Nel Veneto invece il nome è certo: quel Flavio Tosi trionfalmente rieletto sindaco di Verona che non avrà difficoltà ad arginare l’ala bossiana rappresentata dal segretario attuale Giampaolo Gobbo e dall’ex sindaco-sceriffo di Cittadella, Massimo Bitonci, vincitore del congresso di Padova.

Maroni avrà anche l’accortezza di bilanciare le segreterie con due presidenti «di garanzia», cioè Giancarlo Giorgetti in Lombardia (a scapito di Roberto Castelli, che paga l’eccessivo entusiasmo dimostrato davanti all’ipotesi che Bossi rimanesse) e Luca Zaia in Veneto.

Figure importanti del Carroccio che hanno sempre cercato di tenere un profilo di mediazione tra i big del partito.
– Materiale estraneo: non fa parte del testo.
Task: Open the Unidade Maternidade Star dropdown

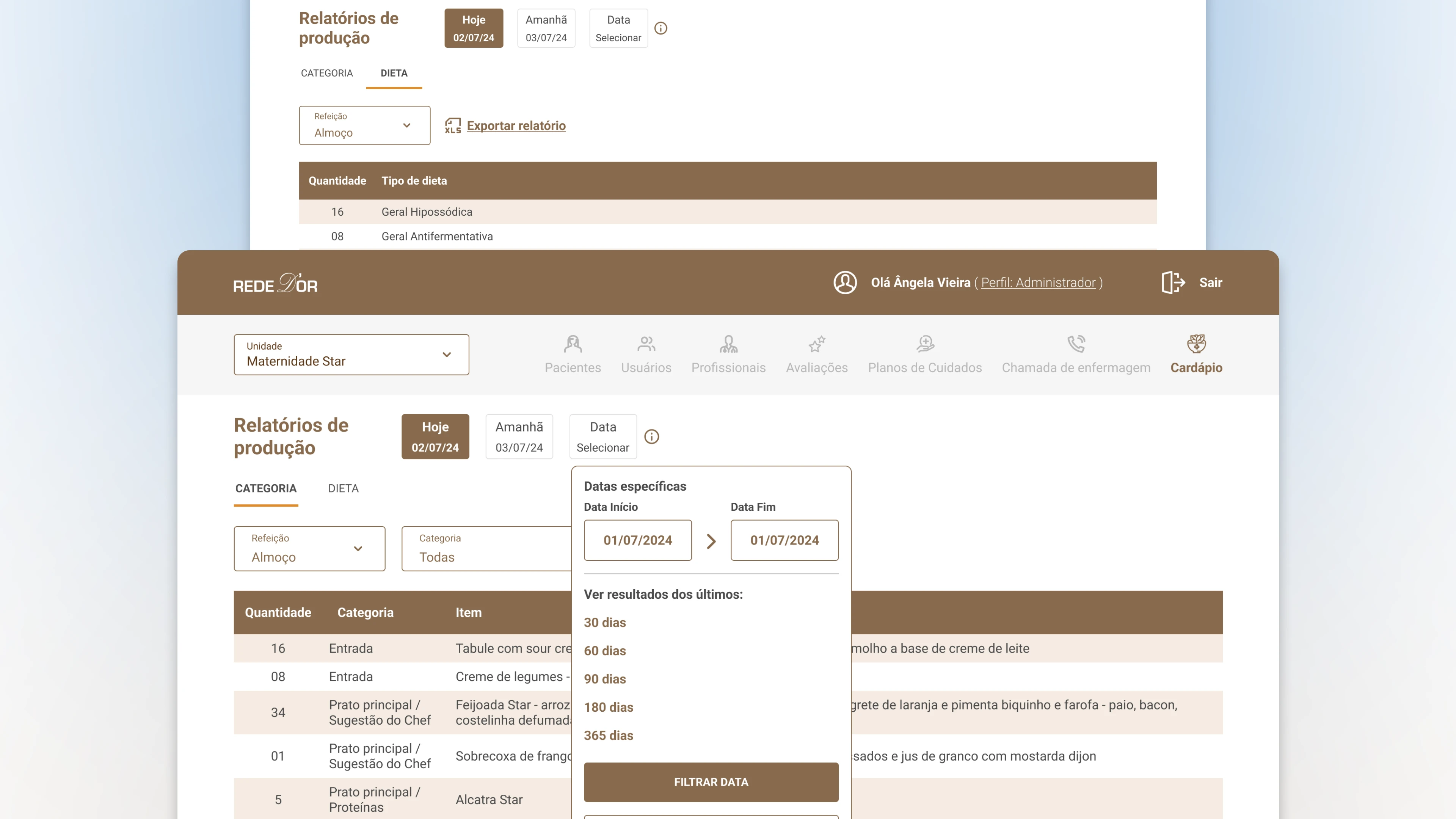Action: [x=351, y=355]
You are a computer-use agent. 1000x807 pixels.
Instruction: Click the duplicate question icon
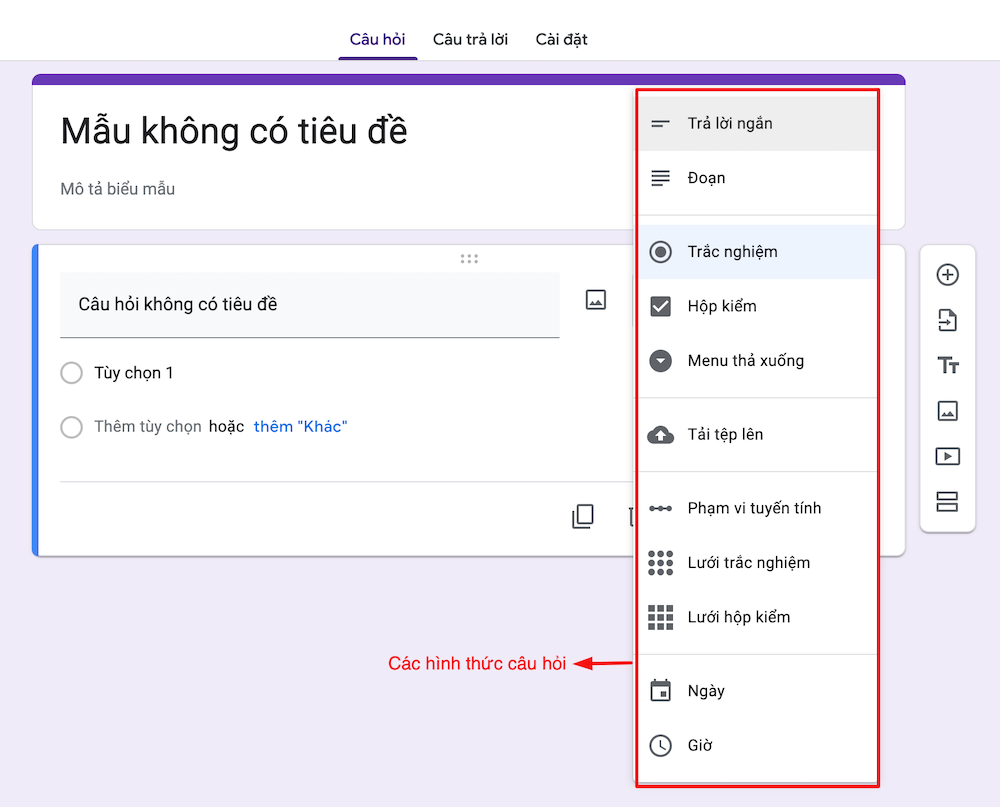[583, 516]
È nei congressi regionali (o nazionali, secondo la geo-linguistica leghista) che si è giocata la vera partita per la successione a Bossi.

Ora restano due incognite, anch’esse destinate a essere sciolte prima del congresso federale. La prima riguarda l’imprevedibilità dell’Umberto: non è detto che nel prossimo mese non possa ripensare all’assetto delineato ieri. La sua volubilità è proverbiale e potrebbe essere ulteriormente sollecitata dai fedelissimi.

L’altro motivo di incertezza è se passerà integralmente la linea di Maroni, tutta incentrata verso l’obiettivo di diventare il primo partito del Nord marcando una differenza profonda con «Roma ladrona» fino al punto di non concorrere alle elezioni politiche del 2013. 

L’abbandono del Parlamento romano appare un’opzione clamorosa, un segnale di sfiducia verso la politica centrale accompagnato dall’abbandono delle velleità di riforma federalista, per concentrarsi invece sull’amministrazione del territorio e la rifondazione del partito. Una sfida che potrebbe restituire un’anima a un partito in profonda crisi.